The Nigerian Senate on Wednesday passed the bill that seeks to allow states generate, distribute electricity. The bill, which was passed shortly after consideration of a report by the senate committee on power, also seeks to put an end to the seemingly intractable challenge in the power sector.
Chairman, senate committee on power, Gabriel Suswam, explained that the bill sought to provide an ideal legal and institutional framework to leverage the modest gains of the privatisation phase of the electric power sector in Nigeria. According to the former Benue state governor, the passage of the bill will go a long way in reducing aggregate value chain losses in the sector when signed into law.
He pointed out that it is proper to give a fair chance to anyone or firm generating electricity below one megawatt to get a licence, adding that the new law would give states and or individuals with capacities to generate their power. The legislation, he noted, is expected to further invigorate the institutional framework for the reform of the Nigerian Electricity Supply Industry, NESI, initiated and implemented by the federal government.

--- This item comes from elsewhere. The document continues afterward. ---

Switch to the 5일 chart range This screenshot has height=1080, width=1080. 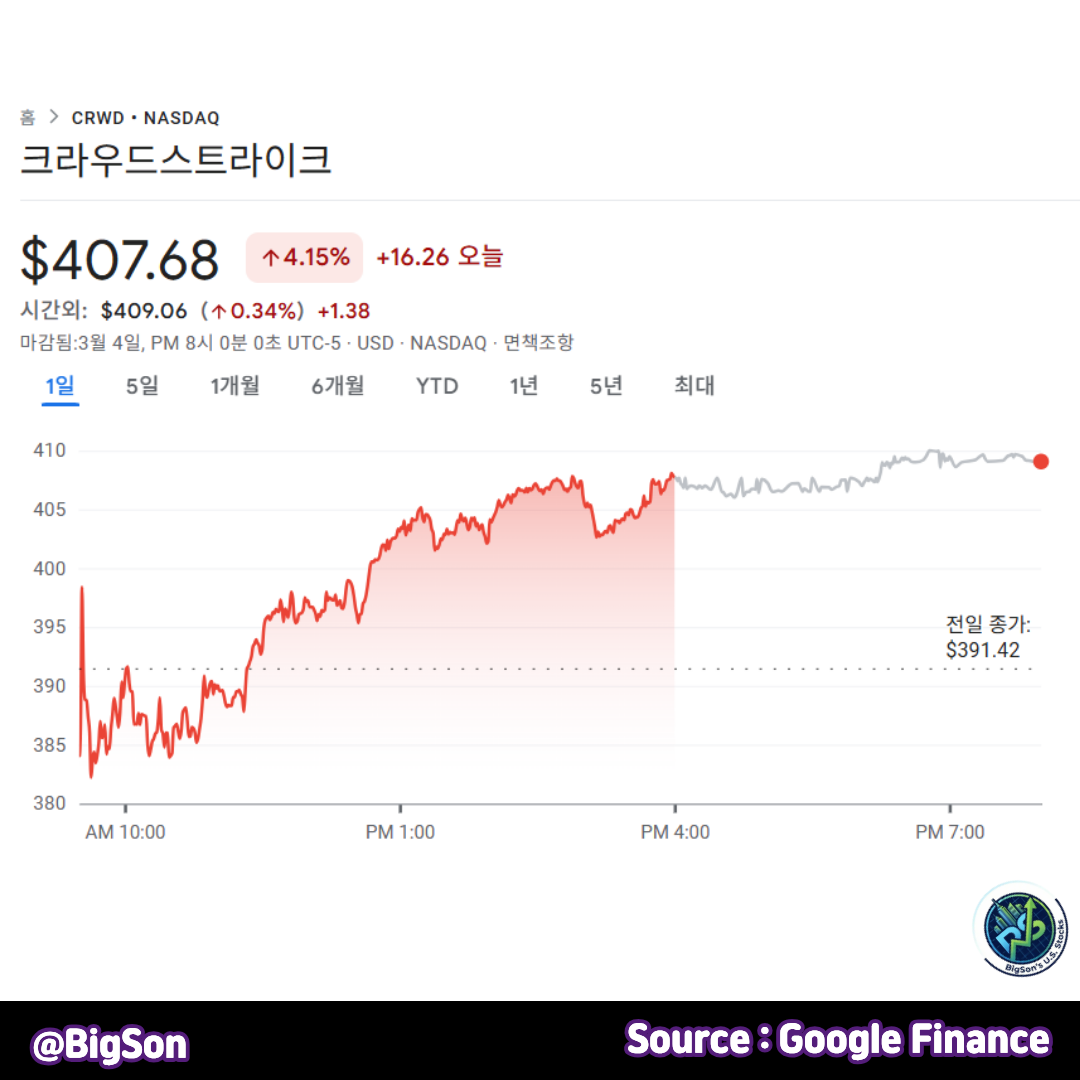click(x=142, y=386)
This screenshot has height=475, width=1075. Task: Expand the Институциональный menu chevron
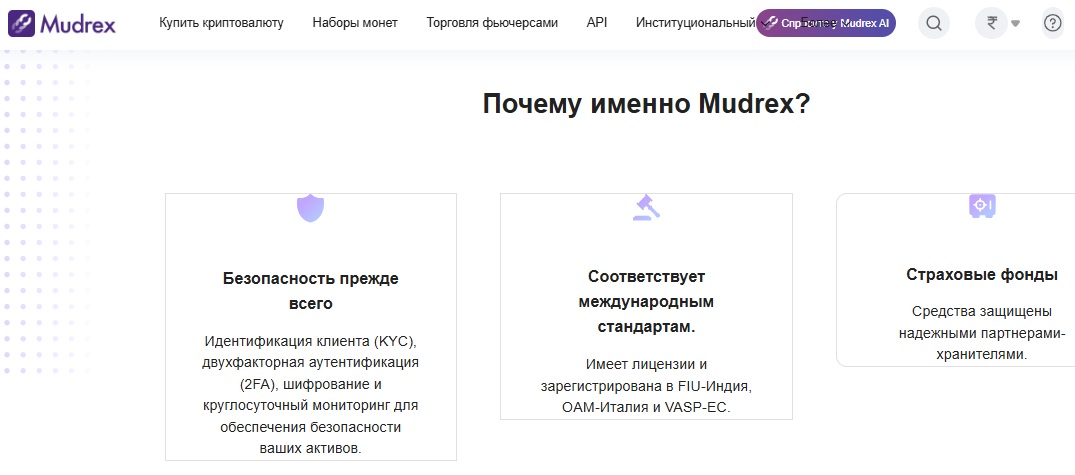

“Since electricity is on the concurrent list in the constitution, the bill has allowed state governments to license people who intend to operate mini-grids within the states,” he said.
Suswam explained further that the provisions of the bill seeks to promote policies and regulatory measures required to promote the expansion of power transmission networks in Nigeria with a view to addressing any imbalance in the existing transmission infrastructure.
According to him, the bill is expected to stimulate policy and regulatory measures to scale up efficient power generation, transmission and distribution capabilities of the sector; as well as address technological limitations and outdated infrastructure responsible for value chain losses.